Reproduce every one of the following records verbatim, preserving each line without alteration.

(begin)

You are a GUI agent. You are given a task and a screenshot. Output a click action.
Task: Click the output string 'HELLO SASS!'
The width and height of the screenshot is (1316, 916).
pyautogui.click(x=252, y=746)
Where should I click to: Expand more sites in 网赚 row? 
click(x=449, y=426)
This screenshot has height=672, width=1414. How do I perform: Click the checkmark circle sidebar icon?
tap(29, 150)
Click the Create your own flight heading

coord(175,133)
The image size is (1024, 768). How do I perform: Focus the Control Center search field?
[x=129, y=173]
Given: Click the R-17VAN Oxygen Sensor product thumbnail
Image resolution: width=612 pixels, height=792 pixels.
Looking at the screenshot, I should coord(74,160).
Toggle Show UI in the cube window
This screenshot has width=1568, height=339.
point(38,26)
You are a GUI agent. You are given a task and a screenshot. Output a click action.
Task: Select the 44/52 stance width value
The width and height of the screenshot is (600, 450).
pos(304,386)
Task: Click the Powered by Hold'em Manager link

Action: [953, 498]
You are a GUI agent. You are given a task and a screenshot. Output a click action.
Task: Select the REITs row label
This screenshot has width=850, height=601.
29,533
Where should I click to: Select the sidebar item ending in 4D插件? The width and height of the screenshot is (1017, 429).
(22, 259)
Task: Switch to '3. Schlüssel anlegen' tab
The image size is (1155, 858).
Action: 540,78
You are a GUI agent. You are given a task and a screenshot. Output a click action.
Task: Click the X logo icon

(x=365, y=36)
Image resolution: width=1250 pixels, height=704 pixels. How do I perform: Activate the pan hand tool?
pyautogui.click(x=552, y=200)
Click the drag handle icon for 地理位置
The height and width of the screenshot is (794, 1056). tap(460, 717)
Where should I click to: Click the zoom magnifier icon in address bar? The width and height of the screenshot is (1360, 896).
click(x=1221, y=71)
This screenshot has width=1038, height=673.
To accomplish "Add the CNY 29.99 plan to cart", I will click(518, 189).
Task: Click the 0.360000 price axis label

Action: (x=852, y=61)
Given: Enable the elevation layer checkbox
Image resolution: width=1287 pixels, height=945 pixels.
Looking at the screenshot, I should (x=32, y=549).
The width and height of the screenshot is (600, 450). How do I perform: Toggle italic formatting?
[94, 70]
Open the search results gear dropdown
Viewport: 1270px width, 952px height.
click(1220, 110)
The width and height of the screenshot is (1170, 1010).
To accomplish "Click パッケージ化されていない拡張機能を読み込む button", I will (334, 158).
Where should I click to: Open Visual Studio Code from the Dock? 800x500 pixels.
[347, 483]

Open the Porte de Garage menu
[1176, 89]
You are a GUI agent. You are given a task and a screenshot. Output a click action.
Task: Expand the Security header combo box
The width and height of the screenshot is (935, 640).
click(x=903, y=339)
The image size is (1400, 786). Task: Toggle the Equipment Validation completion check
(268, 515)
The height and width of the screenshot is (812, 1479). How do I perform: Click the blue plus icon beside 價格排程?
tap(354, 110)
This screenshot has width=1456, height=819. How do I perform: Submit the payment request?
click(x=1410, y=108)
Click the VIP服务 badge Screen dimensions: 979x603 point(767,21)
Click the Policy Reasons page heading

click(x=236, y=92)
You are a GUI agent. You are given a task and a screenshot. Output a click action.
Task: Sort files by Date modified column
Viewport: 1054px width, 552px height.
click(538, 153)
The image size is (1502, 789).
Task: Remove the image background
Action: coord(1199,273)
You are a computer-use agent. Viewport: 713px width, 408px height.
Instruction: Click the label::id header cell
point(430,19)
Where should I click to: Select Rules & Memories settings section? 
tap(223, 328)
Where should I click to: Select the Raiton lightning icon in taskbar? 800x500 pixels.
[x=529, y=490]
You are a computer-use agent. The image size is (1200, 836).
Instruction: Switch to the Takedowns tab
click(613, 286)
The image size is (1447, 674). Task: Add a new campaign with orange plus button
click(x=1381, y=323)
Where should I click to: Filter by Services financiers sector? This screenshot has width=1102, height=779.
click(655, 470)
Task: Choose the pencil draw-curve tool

(end)

■ Response to the task ■
You are a GUI agent. You are given a task and a screenshot. Output a click action.
Task: Click the output string 'HELLO SASS!'
The width and height of the screenshot is (1316, 916).
pyautogui.click(x=252, y=746)
Where should I click to: Expand more sites in 网赚 row? 
click(x=449, y=426)
This screenshot has height=672, width=1414. How do I perform: Click the checkmark circle sidebar icon?
tap(29, 150)
Click the Create your own flight heading

coord(175,133)
The image size is (1024, 768). How do I perform: Focus the Control Center search field?
[x=129, y=173]
Given: Click the R-17VAN Oxygen Sensor product thumbnail
Image resolution: width=612 pixels, height=792 pixels.
Looking at the screenshot, I should coord(74,160).
Toggle Show UI in the cube window
This screenshot has width=1568, height=339.
point(38,26)
You are a GUI agent. You are given a task and a screenshot. Output a click action.
Task: Select the 44/52 stance width value
The width and height of the screenshot is (600, 450).
pos(304,386)
Task: Click the Powered by Hold'em Manager link

Action: [953, 498]
You are a GUI agent. You are given a task and a screenshot. Output a click action.
Task: Select the REITs row label
This screenshot has width=850, height=601.
29,533
Where should I click to: Select the sidebar item ending in 4D插件? The width and height of the screenshot is (1017, 429).
(22, 259)
Task: Switch to '3. Schlüssel anlegen' tab
The image size is (1155, 858).
Action: 540,78
You are a GUI agent. You are given a task and a screenshot. Output a click action.
Task: Click the X logo icon

(x=365, y=36)
Image resolution: width=1250 pixels, height=704 pixels. How do I perform: Activate the pan hand tool?
pyautogui.click(x=552, y=200)
Click the drag handle icon for 地理位置
The height and width of the screenshot is (794, 1056). tap(460, 717)
Where should I click to: Click the zoom magnifier icon in address bar? The width and height of the screenshot is (1360, 896).
click(x=1221, y=71)
This screenshot has width=1038, height=673.
To accomplish "Add the CNY 29.99 plan to cart", I will click(518, 189).
Task: Click the 0.360000 price axis label

Action: (x=852, y=61)
Given: Enable the elevation layer checkbox
Image resolution: width=1287 pixels, height=945 pixels.
Looking at the screenshot, I should (x=32, y=549).
The width and height of the screenshot is (600, 450). How do I perform: Toggle italic formatting?
[94, 70]
Open the search results gear dropdown
Viewport: 1270px width, 952px height.
click(1220, 110)
The width and height of the screenshot is (1170, 1010).
To accomplish "Click パッケージ化されていない拡張機能を読み込む button", I will (334, 158).
Where should I click to: Open Visual Studio Code from the Dock? 800x500 pixels.
[347, 483]

Open the Porte de Garage menu
[1176, 89]
You are a GUI agent. You are given a task and a screenshot. Output a click action.
Task: Expand the Security header combo box
The width and height of the screenshot is (935, 640).
click(x=903, y=339)
The image size is (1400, 786). Task: Toggle the Equipment Validation completion check
(268, 515)
The height and width of the screenshot is (812, 1479). How do I perform: Click the blue plus icon beside 價格排程?
tap(354, 110)
This screenshot has width=1456, height=819. How do I perform: Submit the payment request?
click(x=1410, y=108)
Click the VIP服务 badge Screen dimensions: 979x603 point(767,21)
Click the Policy Reasons page heading

click(x=236, y=92)
You are a GUI agent. You are given a task and a screenshot. Output a click action.
Task: Sort files by Date modified column
Viewport: 1054px width, 552px height.
click(538, 153)
The image size is (1502, 789).
Task: Remove the image background
Action: coord(1199,273)
You are a computer-use agent. Viewport: 713px width, 408px height.
Instruction: Click the label::id header cell
point(430,19)
Where should I click to: Select Rules & Memories settings section? 
tap(223, 328)
Where should I click to: Select the Raiton lightning icon in taskbar? 800x500 pixels.
[x=529, y=490]
You are a computer-use agent. The image size is (1200, 836).
Instruction: Switch to the Takedowns tab
click(613, 286)
The image size is (1447, 674). Task: Add a new campaign with orange plus button
click(x=1381, y=323)
Where should I click to: Filter by Services financiers sector? This screenshot has width=1102, height=779.
click(655, 470)
Task: Choose the pencil draw-curve tool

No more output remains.